[Your task]
Every line of the data below must be given again exactly.

/---

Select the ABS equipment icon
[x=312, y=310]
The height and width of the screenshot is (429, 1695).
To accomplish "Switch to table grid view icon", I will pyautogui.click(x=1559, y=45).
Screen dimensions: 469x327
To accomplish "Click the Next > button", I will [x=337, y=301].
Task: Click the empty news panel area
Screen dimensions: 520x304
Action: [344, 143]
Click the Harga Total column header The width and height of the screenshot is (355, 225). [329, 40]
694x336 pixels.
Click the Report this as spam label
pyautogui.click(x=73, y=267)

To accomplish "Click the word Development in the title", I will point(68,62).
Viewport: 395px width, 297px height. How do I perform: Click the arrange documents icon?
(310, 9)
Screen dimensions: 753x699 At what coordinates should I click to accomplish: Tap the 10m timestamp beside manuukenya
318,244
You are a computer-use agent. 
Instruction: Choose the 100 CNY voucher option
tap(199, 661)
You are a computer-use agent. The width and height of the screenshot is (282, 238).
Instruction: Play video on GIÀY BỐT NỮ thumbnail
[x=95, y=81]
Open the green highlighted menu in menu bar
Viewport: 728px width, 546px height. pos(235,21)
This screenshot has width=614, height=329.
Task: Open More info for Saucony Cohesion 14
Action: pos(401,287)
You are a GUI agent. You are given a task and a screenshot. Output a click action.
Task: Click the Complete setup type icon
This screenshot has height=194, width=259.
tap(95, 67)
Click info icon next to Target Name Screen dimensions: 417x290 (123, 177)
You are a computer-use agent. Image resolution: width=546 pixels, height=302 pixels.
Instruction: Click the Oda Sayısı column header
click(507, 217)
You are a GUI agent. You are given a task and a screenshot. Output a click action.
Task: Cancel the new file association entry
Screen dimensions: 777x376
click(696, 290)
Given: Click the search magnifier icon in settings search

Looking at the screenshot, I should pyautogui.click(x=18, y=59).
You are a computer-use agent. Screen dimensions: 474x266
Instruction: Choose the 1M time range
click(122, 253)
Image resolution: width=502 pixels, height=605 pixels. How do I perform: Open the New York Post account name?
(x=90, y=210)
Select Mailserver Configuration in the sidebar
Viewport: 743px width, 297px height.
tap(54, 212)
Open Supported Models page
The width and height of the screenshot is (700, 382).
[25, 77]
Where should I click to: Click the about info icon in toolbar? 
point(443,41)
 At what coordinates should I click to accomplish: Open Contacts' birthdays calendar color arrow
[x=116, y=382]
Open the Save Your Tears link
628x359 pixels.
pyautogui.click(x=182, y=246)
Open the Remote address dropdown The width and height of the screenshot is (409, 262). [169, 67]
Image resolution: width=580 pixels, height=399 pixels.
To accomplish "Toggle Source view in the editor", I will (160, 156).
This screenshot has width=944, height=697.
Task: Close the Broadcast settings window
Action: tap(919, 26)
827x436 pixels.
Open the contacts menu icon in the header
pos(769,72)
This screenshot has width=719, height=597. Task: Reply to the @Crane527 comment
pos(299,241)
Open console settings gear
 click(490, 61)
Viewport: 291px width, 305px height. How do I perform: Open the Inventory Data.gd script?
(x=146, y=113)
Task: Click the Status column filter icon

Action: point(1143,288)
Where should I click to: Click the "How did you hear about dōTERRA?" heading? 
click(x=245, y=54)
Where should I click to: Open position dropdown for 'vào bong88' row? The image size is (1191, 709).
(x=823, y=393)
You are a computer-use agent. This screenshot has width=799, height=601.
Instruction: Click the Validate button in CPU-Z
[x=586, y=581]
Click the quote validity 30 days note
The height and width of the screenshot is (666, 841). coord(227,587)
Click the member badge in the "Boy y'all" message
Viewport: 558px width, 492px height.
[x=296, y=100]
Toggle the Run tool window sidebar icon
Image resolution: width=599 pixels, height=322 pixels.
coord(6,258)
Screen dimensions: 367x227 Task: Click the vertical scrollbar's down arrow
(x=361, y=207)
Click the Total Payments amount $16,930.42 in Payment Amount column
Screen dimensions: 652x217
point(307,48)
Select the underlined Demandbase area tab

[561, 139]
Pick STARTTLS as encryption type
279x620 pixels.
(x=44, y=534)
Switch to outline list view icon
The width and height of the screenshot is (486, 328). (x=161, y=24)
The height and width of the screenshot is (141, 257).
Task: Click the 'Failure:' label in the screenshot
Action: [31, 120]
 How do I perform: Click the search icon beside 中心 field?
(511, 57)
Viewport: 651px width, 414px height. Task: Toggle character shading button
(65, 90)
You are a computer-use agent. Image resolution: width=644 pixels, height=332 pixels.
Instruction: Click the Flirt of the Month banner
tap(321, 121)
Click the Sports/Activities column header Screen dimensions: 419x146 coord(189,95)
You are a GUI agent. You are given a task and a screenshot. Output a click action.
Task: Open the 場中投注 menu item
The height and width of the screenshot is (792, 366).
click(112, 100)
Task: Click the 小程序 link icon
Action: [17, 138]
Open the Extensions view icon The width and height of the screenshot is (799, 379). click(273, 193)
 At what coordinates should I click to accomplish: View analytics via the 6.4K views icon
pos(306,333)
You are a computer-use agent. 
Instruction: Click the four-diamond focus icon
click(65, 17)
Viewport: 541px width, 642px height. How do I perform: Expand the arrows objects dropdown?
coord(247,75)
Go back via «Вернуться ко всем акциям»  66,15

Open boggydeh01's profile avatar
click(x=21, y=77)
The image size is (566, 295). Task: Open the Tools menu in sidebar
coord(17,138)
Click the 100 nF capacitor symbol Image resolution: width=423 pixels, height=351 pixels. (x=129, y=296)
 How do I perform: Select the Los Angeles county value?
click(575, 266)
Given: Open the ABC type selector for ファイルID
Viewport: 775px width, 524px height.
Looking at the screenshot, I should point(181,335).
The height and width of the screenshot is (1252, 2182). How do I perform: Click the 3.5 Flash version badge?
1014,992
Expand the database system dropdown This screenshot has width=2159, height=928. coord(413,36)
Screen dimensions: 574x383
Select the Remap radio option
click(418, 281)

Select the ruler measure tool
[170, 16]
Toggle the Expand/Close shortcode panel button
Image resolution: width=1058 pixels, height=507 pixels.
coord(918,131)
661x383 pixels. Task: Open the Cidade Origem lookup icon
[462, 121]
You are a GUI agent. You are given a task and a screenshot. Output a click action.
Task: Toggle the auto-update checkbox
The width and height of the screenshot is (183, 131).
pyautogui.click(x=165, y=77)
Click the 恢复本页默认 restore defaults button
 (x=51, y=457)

\---

[Expected answer]
Select the ABS equipment icon
[x=312, y=310]
The height and width of the screenshot is (429, 1695).
To accomplish "Switch to table grid view icon", I will pyautogui.click(x=1559, y=45).
Screen dimensions: 469x327
To accomplish "Click the Next > button", I will [x=337, y=301].
Task: Click the empty news panel area
Screen dimensions: 520x304
Action: [344, 143]
Click the Harga Total column header The width and height of the screenshot is (355, 225). [329, 40]
694x336 pixels.
Click the Report this as spam label
pyautogui.click(x=73, y=267)

To accomplish "Click the word Development in the title", I will point(68,62).
Viewport: 395px width, 297px height. How do I perform: Click the arrange documents icon?
(310, 9)
Screen dimensions: 753x699 At what coordinates should I click to accomplish: Tap the 10m timestamp beside manuukenya
318,244
You are a computer-use agent. 
Instruction: Choose the 100 CNY voucher option
tap(199, 661)
You are a computer-use agent. The width and height of the screenshot is (282, 238).
Instruction: Play video on GIÀY BỐT NỮ thumbnail
[x=95, y=81]
Open the green highlighted menu in menu bar
Viewport: 728px width, 546px height. pos(235,21)
This screenshot has width=614, height=329.
Task: Open More info for Saucony Cohesion 14
Action: pos(401,287)
You are a GUI agent. You are given a task and a screenshot. Output a click action.
Task: Click the Complete setup type icon
This screenshot has height=194, width=259.
tap(95, 67)
Click info icon next to Target Name Screen dimensions: 417x290 (123, 177)
You are a computer-use agent. Image resolution: width=546 pixels, height=302 pixels.
Instruction: Click the Oda Sayısı column header
click(507, 217)
You are a GUI agent. You are given a task and a screenshot. Output a click action.
Task: Cancel the new file association entry
Screen dimensions: 777x376
click(696, 290)
Given: Click the search magnifier icon in settings search

Looking at the screenshot, I should pyautogui.click(x=18, y=59).
You are a computer-use agent. Screen dimensions: 474x266
Instruction: Choose the 1M time range
click(122, 253)
Image resolution: width=502 pixels, height=605 pixels. How do I perform: Open the New York Post account name?
(x=90, y=210)
Select Mailserver Configuration in the sidebar
Viewport: 743px width, 297px height.
tap(54, 212)
Open Supported Models page
The width and height of the screenshot is (700, 382).
[25, 77]
Where should I click to: Click the about info icon in toolbar? 
point(443,41)
 At what coordinates should I click to accomplish: Open Contacts' birthdays calendar color arrow
[x=116, y=382]
Open the Save Your Tears link
628x359 pixels.
pyautogui.click(x=182, y=246)
Open the Remote address dropdown The width and height of the screenshot is (409, 262). [169, 67]
Image resolution: width=580 pixels, height=399 pixels.
To accomplish "Toggle Source view in the editor", I will (160, 156).
This screenshot has width=944, height=697.
Task: Close the Broadcast settings window
Action: tap(919, 26)
827x436 pixels.
Open the contacts menu icon in the header
pos(769,72)
This screenshot has width=719, height=597. Task: Reply to the @Crane527 comment
pos(299,241)
Open console settings gear
 click(490, 61)
Viewport: 291px width, 305px height. How do I perform: Open the Inventory Data.gd script?
(x=146, y=113)
Task: Click the Status column filter icon

Action: point(1143,288)
Where should I click to: Click the "How did you hear about dōTERRA?" heading? 
click(x=245, y=54)
Where should I click to: Open position dropdown for 'vào bong88' row? The image size is (1191, 709).
(x=823, y=393)
You are a computer-use agent. This screenshot has width=799, height=601.
Instruction: Click the Validate button in CPU-Z
[x=586, y=581]
Click the quote validity 30 days note
The height and width of the screenshot is (666, 841). coord(227,587)
Click the member badge in the "Boy y'all" message
Viewport: 558px width, 492px height.
[x=296, y=100]
Toggle the Run tool window sidebar icon
Image resolution: width=599 pixels, height=322 pixels.
coord(6,258)
Screen dimensions: 367x227 Task: Click the vertical scrollbar's down arrow
(x=361, y=207)
Click the Total Payments amount $16,930.42 in Payment Amount column
Screen dimensions: 652x217
point(307,48)
Select the underlined Demandbase area tab

[561, 139]
Pick STARTTLS as encryption type
279x620 pixels.
(x=44, y=534)
Switch to outline list view icon
The width and height of the screenshot is (486, 328). (x=161, y=24)
The height and width of the screenshot is (141, 257).
Task: Click the 'Failure:' label in the screenshot
Action: [31, 120]
 How do I perform: Click the search icon beside 中心 field?
(511, 57)
Viewport: 651px width, 414px height. Task: Toggle character shading button
(65, 90)
You are a computer-use agent. Image resolution: width=644 pixels, height=332 pixels.
Instruction: Click the Flirt of the Month banner
tap(321, 121)
Click the Sports/Activities column header Screen dimensions: 419x146 coord(189,95)
You are a GUI agent. You are given a task and a screenshot. Output a click action.
Task: Open the 場中投注 menu item
The height and width of the screenshot is (792, 366).
click(112, 100)
Task: Click the 小程序 link icon
Action: [17, 138]
Open the Extensions view icon The width and height of the screenshot is (799, 379). click(273, 193)
 At what coordinates should I click to accomplish: View analytics via the 6.4K views icon
pos(306,333)
You are a computer-use agent. 
Instruction: Click the four-diamond focus icon
click(65, 17)
Viewport: 541px width, 642px height. How do I perform: Expand the arrows objects dropdown?
coord(247,75)
Go back via «Вернуться ко всем акциям»  66,15

Open boggydeh01's profile avatar
click(x=21, y=77)
The image size is (566, 295). Task: Open the Tools menu in sidebar
coord(17,138)
Click the 100 nF capacitor symbol Image resolution: width=423 pixels, height=351 pixels. (x=129, y=296)
 How do I perform: Select the Los Angeles county value?
click(575, 266)
Given: Open the ABC type selector for ファイルID
Viewport: 775px width, 524px height.
Looking at the screenshot, I should point(181,335).
The height and width of the screenshot is (1252, 2182). How do I perform: Click the 3.5 Flash version badge?
1014,992
Expand the database system dropdown This screenshot has width=2159, height=928. coord(413,36)
Screen dimensions: 574x383
Select the Remap radio option
click(418, 281)

Select the ruler measure tool
[170, 16]
Toggle the Expand/Close shortcode panel button
Image resolution: width=1058 pixels, height=507 pixels.
coord(918,131)
661x383 pixels. Task: Open the Cidade Origem lookup icon
[462, 121]
You are a GUI agent. You are given a task and a screenshot. Output a click action.
Task: Toggle the auto-update checkbox
The width and height of the screenshot is (183, 131).
pyautogui.click(x=165, y=77)
Click the 恢复本页默认 restore defaults button
 (x=51, y=457)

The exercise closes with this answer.